Selain dropping air bersih, BPBD Jatim bersama BPBD Kabupaten Mojokerto juga terus berupaya mencari solusi penanganan kekeringan di Desa Kunjorowesi secara permanen. Upaya mencari solusi tersebut dilakukan dengan melibatkan kalangan perguruan tinggi.

"Beberapa upaya sebetulnya sudah pernah dilakukan, namun belum berhasil. Rencananya, kita akan terus berikhtiar mencari solusi lainnya," ucapnya.

Kades Kunjorowesi Susi Sudarsono menyampaikan terimakasih atas bantuan yang diterima. Ia pun berharap, adanya solusi permanen yang bisa dihadirkan pemerintah dalam menangani kekeringan di desanya.

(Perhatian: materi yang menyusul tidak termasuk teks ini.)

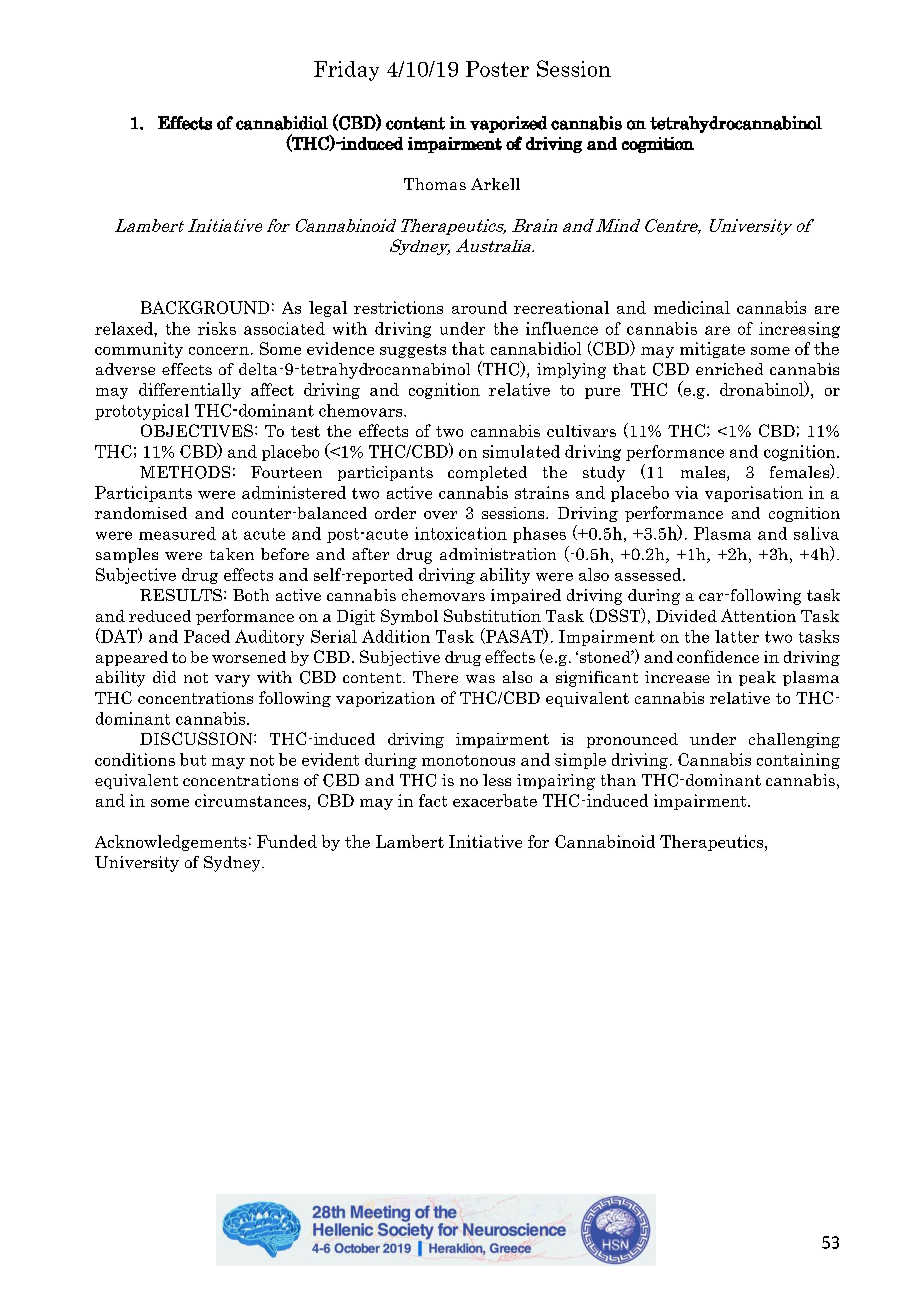  Describe the element at coordinates (798, 761) in the screenshot. I see `containing` at that location.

Robiatul Adawiyah (27), warga RT 12,RW 2, Dusun Kandangan, Desa Kunjorowesi mengatakan, ketika tidak ada dropping air bersih warga harus mengambil air di sumber air yang jaraknya sekitar 2 kilometer. Bisa juga mengambil di Sumber Tetek yang jaraknya lebih jauh lagi, yakni sekitar 5 kilometer.

"Kalau nggak ada, kita tidak bisa mandi dan memasak. Akhirnya, kita harus beli yang harganya antara sepuluh sampai 30 ribu," kata dia.